Membedah Visi-Misi Capres 2019

Seperti Ini Potret Ekonomi Indonesia di Bawah Jokowi

Anthony Kevin, CNBC Indonesia
25 September 2018 16:10
Tak Proporsional
Foto: Presiden Joko Widodo (Jokowi) acara reuni akbar Keluarga Alumni Universitas Gadjah Mada (Kagama) Tahun 2018 (Biro Pers Kepresidenan RI)
Struktur ekonomi Indonesia memang merupakan salah satu hal krusial yang harus dibenahi. Perlu diketahui bahwa perekonomian terdiri dari dua sektor, yaitu sektor tradable dan sektor non-tradable.
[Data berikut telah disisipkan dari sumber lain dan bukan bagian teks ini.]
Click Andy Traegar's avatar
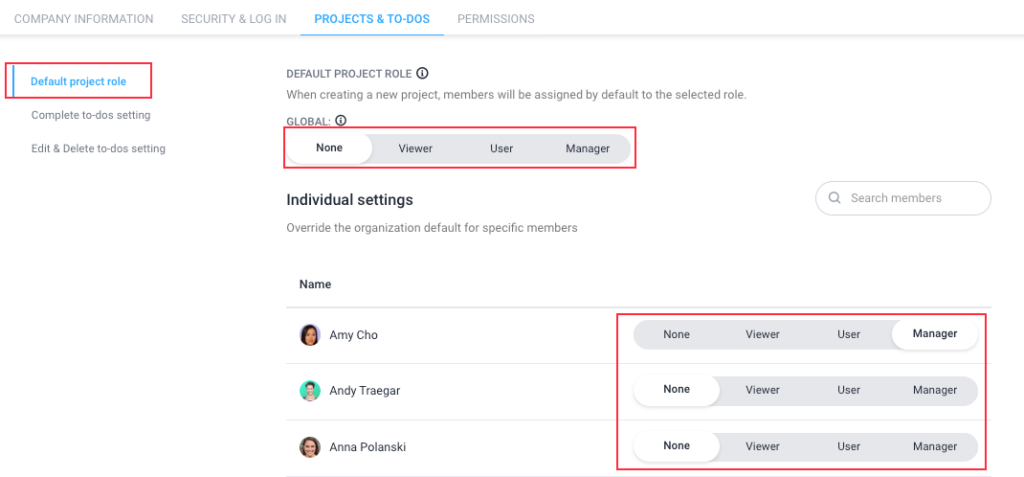coord(310,391)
Sektor tradable berisi industri-industri yang outputnya diperdagangkan secara internasional serta melibatkan proses produksi yang konvensional. Agrikultur, pertambangan, dan manufaktur termasuk kedalam sektor ini.
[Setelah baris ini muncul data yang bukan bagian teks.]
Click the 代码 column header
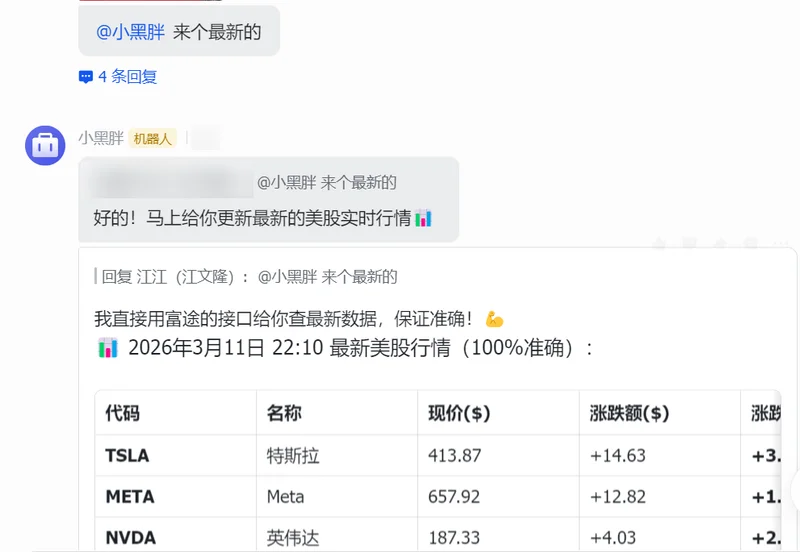 point(122,413)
Pada umumnya, sektor tradable memerlukan banyak tenaga kerja berpendidikan rendah, buruh pabrik misalnya.
Sementara itu, sektor non-tradable terdiri dari sektor-sektor jasa yang outputnya tidak diperdagangkan secara internasional, seperti jasa telekomunikasi, transportasi, dan keuangan. Sektor ini memerlukan lebih sedikit tenaga kerja namun dengan kualifikasi tingkat pendidikan yang lebih tinggi, biasanya dimulai dari jenjang S1 ke atas.

Pada tahun 2015, sektor non-tradable tercatat berkontribusi sebesar 53,7% terhadap ekonomi Indonesia. Nilainya lantas naik menjadi 54% dan 54,4% pada dua tahun berikutnya.

Di sisi lain, porsi sektor tradable terus turun dari yang awalnya 43,1% (2015) menjadi hanya 42,4% dan 41,8% pada 2 tahun berikutnya.

Kenaikan porsi sektor non-tradable ini tidak lain didorong oleh pesatnya pertumbuhan di sektor tersebut, mengalahkan sektor tradable. Pada tahun 2016 dan 2017 secara berturut-turut, sektor non-tradable tumbuh sebesar 5,6% dan 5,8%, sementara sektor tradable tercatat hanya tumbuh sebesar 3,3% dan 3,4%.

Memasuki tahun 2018, situasinya tak berubah banyak. Sepanjang 6 bulan pertama tahun ini, sektor non-tradable membentuk 41,9% perekonomian Indonesia, sementara porsi dari sektor tradable adalah sebanyak 54,5%. Sektor non-tradable tumbuh sebesar 6,1% YoY, sementara sektor tradable hanya tumbuh sebesar 3,6% YoY.

Sekilas, tentu menjadi hal yang menggembirakan bahwa sektor terbesar dalam ekonomi Indonesia mencatatkan pertumbuhan yang tinggi. Namun di sisi lain, lemahnya pertumbuhan sektor tradable membuat penciptaan lapangan kerja di sektor ini menjadi lambat. Padahal, lapangan kerja di sektor inilah yang relatif mudah diakses oleh masyarakat Indonesia yang mayoritas berpendidikan rendah. Mengutip data dari World Bank, rasio penerimaan kotor untuk pendidikan tersier (universitas) di Indonesia hanyalah sebesar 27,9% (per 2016).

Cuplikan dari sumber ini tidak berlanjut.